L’odyssée de Roberto, 3ème partie

Jean PAVAGEAU

12 / 1994

De ce retour à Tarecuato Roberto rêvait depuis longtemps; parti à l’âge de 16 ans, il a vécu durant ces quatre dernières années au 733 de la Findlay Avenue dans les quartiers Est de Los Angeles, une petite maison qu’il partage avec une dizaine de compagnons du Michoacán. Employé au nettoyage de magasins, il n’a pas ménagé ses efforts; la Chrysler qu’il a pu s’acheter est pour lui le symbole de sa réussite au Nord et un signe de la modernité qu’il va faire entrer dans son village. Au volant de sa belle américaine, Roberto se rappelle Tarecuato tel qu’il l’a quitté : un village tranquille mais tellement d’un autre âge. Comment va-t-il retrouver le village ? Il pense qu’on ne le reconnaîtra pas tout de suite, derrière ses lunettes noires, dans ses vêtements californiens. Quand il était en Californie, il songeait à Tarecuato comme il était du temps de son enfance: aujourd’hui qu’il est ici, il se rappelle que, avant son départ pour le Nord, la vie sociale avait déjà changé et que, comme bien des jeunes de son âge, il avait eu envie de découvrir d’autres horizons; c’est ainsi qu’il avait décidé de rejoindre ses cousins à Los Angeles.

C’est à partir de cet exemple au Mexique que l’auteur analyse l’émergence d’un nouveau lien social, à la fois origine et conséquence des transformations sociales qu’a connues la communauté; cette appréhension du lien social s’appuie sur l’étude des fondements historiques et anthropologiques de la communauté indienne de Tarecuato et de son évolution socio-politique et sur l’étude des pratiques de mobilité des jeunes de Tarecuato à travers le Mexique et vers les Etats-Unis ainsi que l’impact en retour de ces pratiques sur les transformations de la vie sociale au Mexique.

Qu’est-ce que le lien social ? La communauté de Tarecuato est en train d’opérer la transition classique, mais selon son génie propre, d’un système de solidarité mécanique à un système de solidarité organique; les gens de Tarecuato sont également en train d’expérimenter une solidarité de personnes en réseau, un nouveau lien social.
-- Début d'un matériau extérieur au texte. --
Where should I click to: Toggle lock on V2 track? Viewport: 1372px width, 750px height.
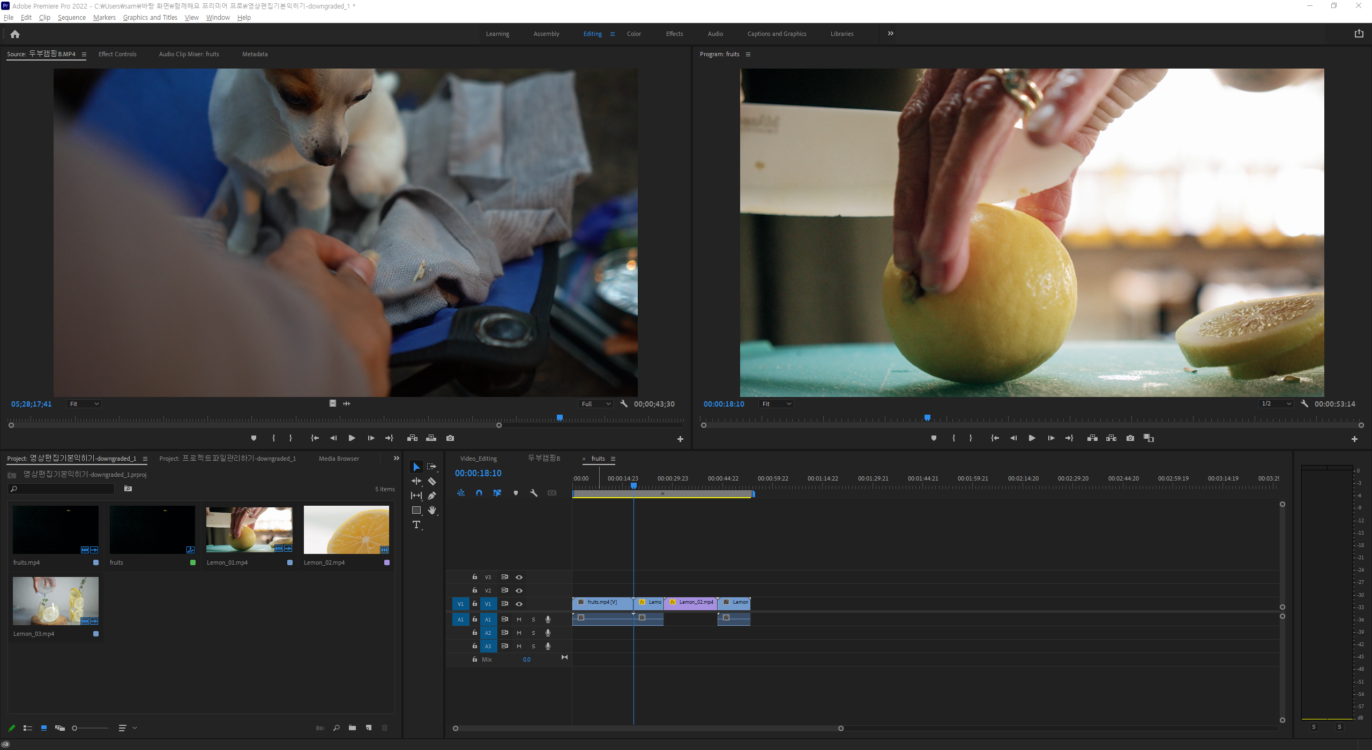pos(475,590)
Ce mot solidarité "sert à moraliser le discours politique, à provoquer la générosité ou la charité de masse, à exprimer aussi la recherche confuse de nouvelles formes du lien social. "Celui-ci peut se concevoir, comme le mode selon lequel un acteur invente en même temps qu’il reproduit son intégration dans les ensembles sociaux (BALANDIER). "Le lien social est le résultat final d’une multitude de processus d’intégration, très différents les uns des autres par leurs formes, leurs contenus, leurs acteurs sociaux" (BAREL).
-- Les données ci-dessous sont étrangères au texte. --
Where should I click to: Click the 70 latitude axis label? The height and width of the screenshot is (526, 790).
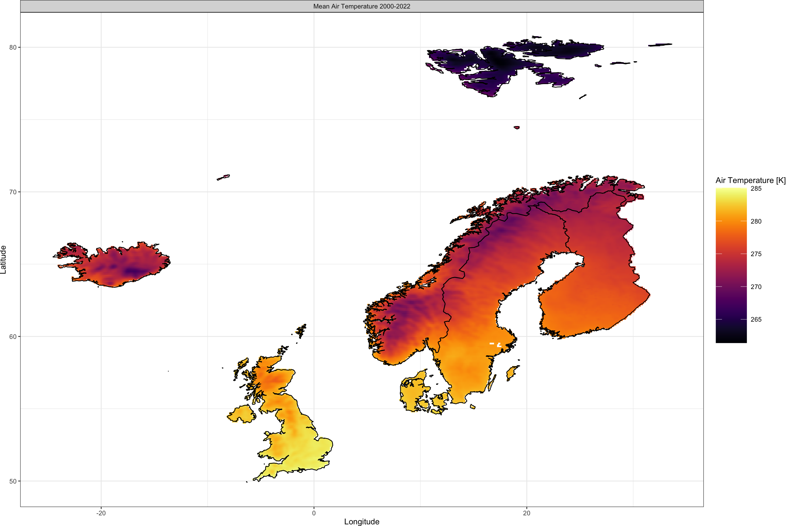click(x=13, y=192)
L’approche de la transformation du lien social s’appuie sur une sociologie des pratiques sociales, mais aussi une sociologie des représentations; la mobilité des hommes et des biens s’accompagne d’une mobilité des modèles; la décision de partir est prise en référence aux nécessités de l’économie, mais aussi en fonction des besoins, des aspirations du candidat au départ, "les causes subtiles de la migration"; celles-ci prennent forme à travers des "images-guides", des représentations qui orientent l’action (CHOMBART DE LAUWE).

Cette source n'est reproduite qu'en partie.